Track 10: Industry (Michael Gordon) – an intense cello piece that is worth seeing live (I have) and really gets into your cells. Such an incredible build up, it must be incredibly hard work to play. I can feel its vibrations behind my eyelids when I blink. Even now (the track’s over). Woah.

Track 11: Guts 11f (Arnold Marinissen) – a piece that may be better enjoyed in a concert setting, but I see why it was included on this album. It’s called Guts 11f, but I think of insects, and towards the end, of a large moth caught in a jar trying to flap its way out (but to no avail). But maybe that’s just me.

Track 12: Cheating, Lying, Stealing (David Lang) – what a great title. With its exciting syncopation it creates fantastic energy for this dramatic piece. The modest violin in the background acts as the lyrical thread to hold it all together, while the piano builds an intriguing morse code accent. About half way through it transforms, probably from cheating to lying. The violin sings out a little louder and the chromatic pacing begins (I guess that’s what you do when you tell tales). And then a few minutes later we’re into the third act: stealing and is quite serious and emphatic-sounding. I guess if you’ve come this far, you’ve just got to go through with it! And then we go back where we started. It’s a vicious circle, right?

Track 13: Solo for Alto Flute (Anthony Fiumara) – I also remember seeing this piece being performed earlier this year. You know, normally I write off the flute. That is, I don’t really like the flute. But I am open to be surprised: this solo is accompanied by the occasional gong (I think ). It is soothing, calm, technically well-executed, and while I might have liked a little more color, lyricism, or dynamic range in the performance, I’m sure Anthony was taking artistic direction of the recording of this piece.
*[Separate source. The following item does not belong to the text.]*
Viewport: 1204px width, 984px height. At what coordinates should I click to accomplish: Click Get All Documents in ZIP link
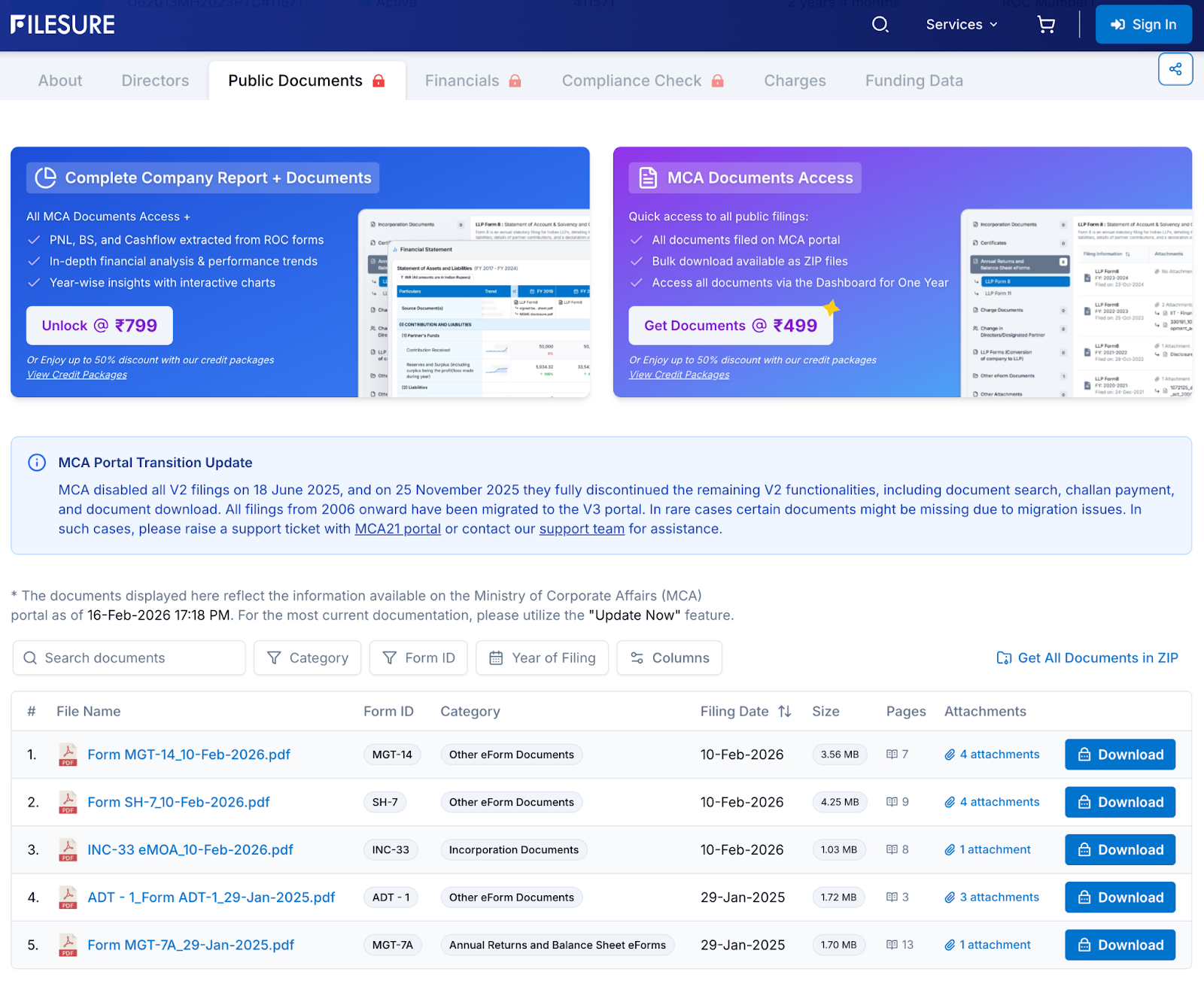coord(1087,658)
I’ll bet the notes said something like “even in tone” and “restrained”. And that, it is.

Track 14: Flim (3) (Aphex Twin) – Now I’m starting to wonder if it’s not just the same track as the other two, but with the knobs turned to different levels. This is wonderful electronic music – fine and fragile with the firm bass and chord skeleton echoing somewhere in the background. I think this track has found just the right way to make the drumbeat part hero, in all its delicacy.

The playlist is well planned – starting off with shorter pieces that help the new Lunapark fan start to ‘get’ their music. The longer pieces that require a little more concentration or listening investment are to be found in the last third of the album) and the third reprise of Flim finishes it off nicely.

You know, Lunapark is based at Strijp-S, which is where lots of exciting collaborations take place between design, technology and innovation in this country. When I read Anthony Fiumara’s description of the ensemble’s inspiration and how the pursuit of music is truly multi-disciplinary, I see how solid this ensemble is set to keep going from strength to strength. “Why Aphex Twin? Because he is totally in tune with the concept of digital folk music – and therefore with Lunapark. Just as serious American composers often take their cues from jazz, rock, and world music to get their music ticking like clockwork, the Englishman Richard D. James (Aphex’ real name) with his ingenious drum patterns has been making eyes at contemporary composed music for years. On top of Fiumara’s arrangements DJ StriCt (Jeroen Bakkenes) weaves subtle beats that fit Lunapark like a glove.” With the world’s heritage of music, over cultures and times, Lunpark’s debut CD is very well-grounded and anything but flim-sy.